Testifying in court in a libel case instituted by Muscat against MaltaToday, NAO’s officer John Burlo said last Tuesday that the original legal advice to the audit office was that VOM was regulated by public procurement procedures regulating government departments.
This means that despite the government’s vilification of the damning NAO report issued in 2006, Muscat would have been bound by regulations that would have forbidden him from issuing direct orders to a company employing his son, among other financial irregularities detailed by the same audit office.
However, the legal counsel to NAO had then changed his advice, agreeing with the Attorney General when questioned and put in the limelight of the Parliamentary Public Accounts Committee, that Voice of the Mediterranean did not fall under public procurement rules.
The witness added that as an NAO officer he personally disagreed that VOM did not fall under public procurement rules but Magistrate Michael Mallia dismissed his statement as this was a matter of opinion and not of fact.
The NAO had accused Muscat of “problems and irregularities” in the operations of the radio station financed by the Foreign Affairs Ministry, with the major contracts and investments carried out by direct order.
The NAO said major contracts for the expansion and refurbishment were awarded by direct order, and staff were approached directly by Muscat and asked to apply for vacancies within the station.

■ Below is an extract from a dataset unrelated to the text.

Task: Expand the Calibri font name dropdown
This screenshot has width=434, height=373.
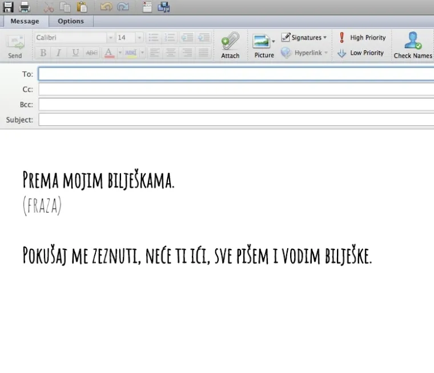Action: click(x=110, y=38)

In its audit report, NAO had detailed Muscat’s excessive spending of public funds despite the station’s glaring lack of funds from the Libyan government, which owned half of the venture. Amongst other expenses, Muscat bought swanky furniture, invested in fireworks, purchased a car, installed state of the art security features and spent thousands of liri on IT services without issuing calls for tenders.
Government however absolved Muscat of all the allegations, arguing that VOM did not fall under public procurement regulations. This meant that ministers were bound and accountable under procurement regulations but Muscat and his ilk remained not bound by these regulations, an anomaly that has not yet been remedied by the government.